Push the limits of your PCIe FPGA solutions with GPUDirect® RDMA
We bridge the FPGA and GPU worlds, enabling real-time execution of compute-intensive tasks such as AI, image and signal processing, or complex simulations with optimized latency and performance. This new cutting-edge capability, RDMA with NVIDIA GPUDirect®, is now integrated into our Development Kit (DK) delivering out-of-the-box acceleration to all customers.
What is GPUDirect® RDMA ?
To address the limitations of traditional data transfers, NVIDIA developed GPUDirect® RDMA, a technology that accelerates and simplifies data exchanges.
With RDMA (Remote Direct Memory Access), data flows directly between an FPGA card and GPU memory via PCI Express, bypassing the CPU and system memory.
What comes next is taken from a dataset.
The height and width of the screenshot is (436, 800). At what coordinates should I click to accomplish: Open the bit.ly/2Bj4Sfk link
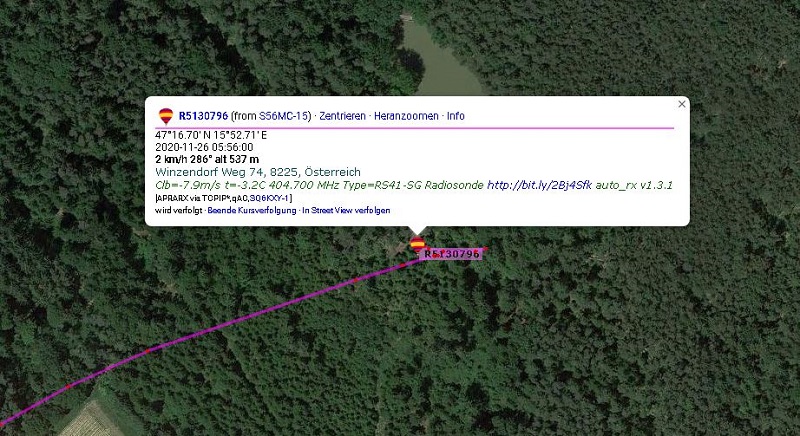click(539, 185)
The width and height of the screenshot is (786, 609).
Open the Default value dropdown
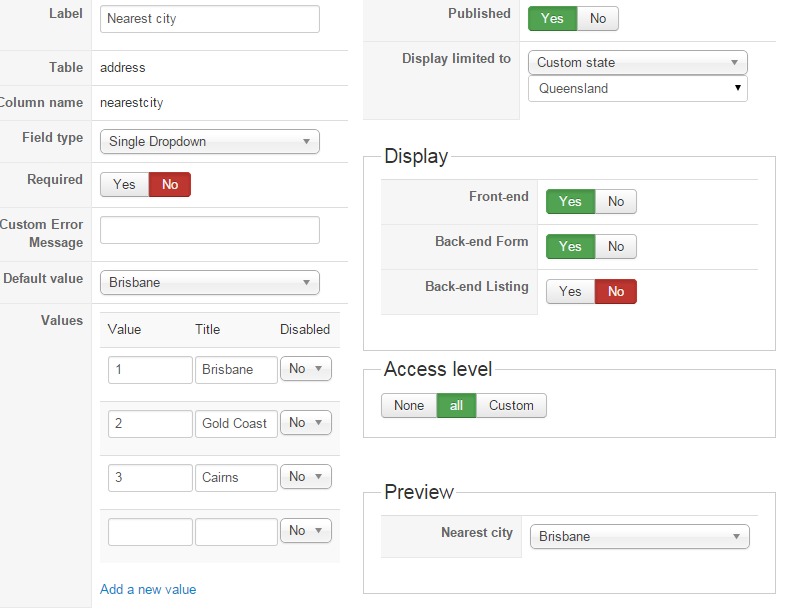tap(210, 282)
The result is dramatically reduced latency and unmatched data transfer efficiency.
This approach enables real-time processing and the use of advanced applications such as AI, image processing, and signal processing directly on incoming data.
Unlock the full potential of your data: gain speed, fluidity, and power with GPUDirect® RDMA.
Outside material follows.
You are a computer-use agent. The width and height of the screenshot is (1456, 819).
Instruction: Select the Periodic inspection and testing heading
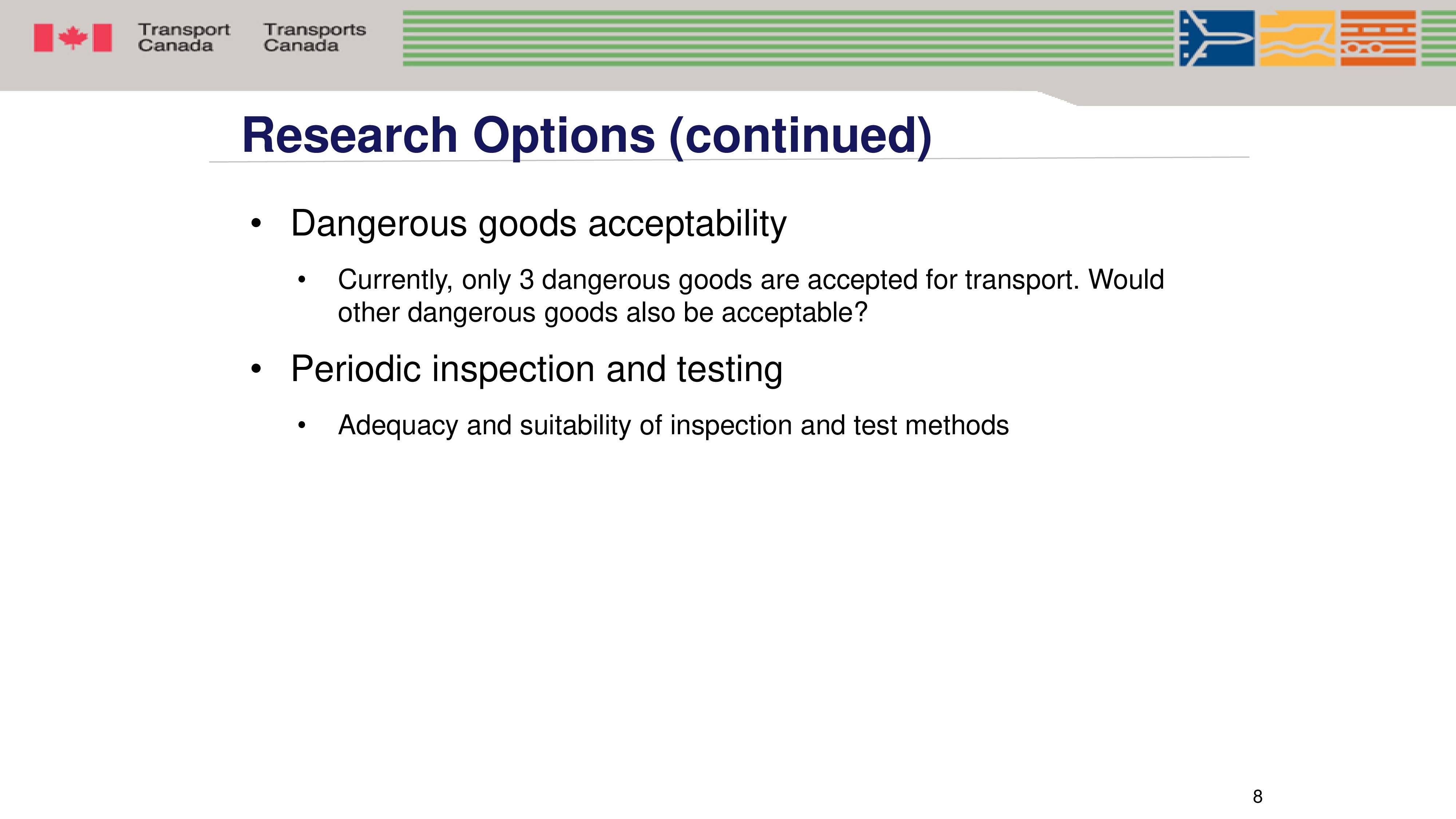coord(537,369)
In the standard DMA model, the FPGA acquires data in real time via its input interfaces (1) and temporarily stores it in its onboard DDR memory. This data is then transferred to the host system memory (2) using DMA. The CPU is then notified and copies the data into a GPU-accessible buffer (3), allowing the latter to start processing. Once the calculations have been performed, the results are sent back to the host memory (4), where they are retrieved by the CPU (5).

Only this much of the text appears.